Task description: State how many lines in the listing below hold the string "screenshot"; nothing else is wanted.

Dataset records:
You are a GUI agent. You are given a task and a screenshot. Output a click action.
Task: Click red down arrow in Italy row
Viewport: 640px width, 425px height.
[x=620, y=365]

* * *

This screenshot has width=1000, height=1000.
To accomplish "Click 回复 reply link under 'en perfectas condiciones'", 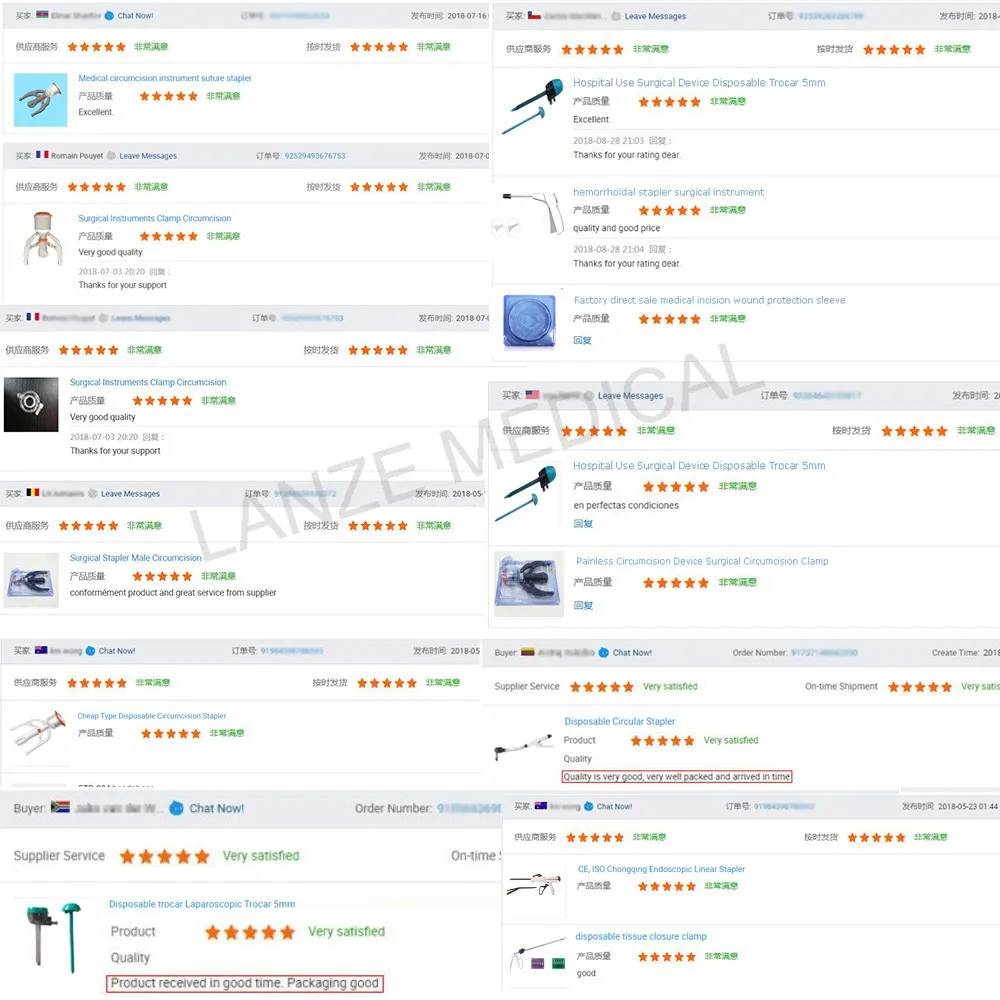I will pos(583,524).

Finished task: 2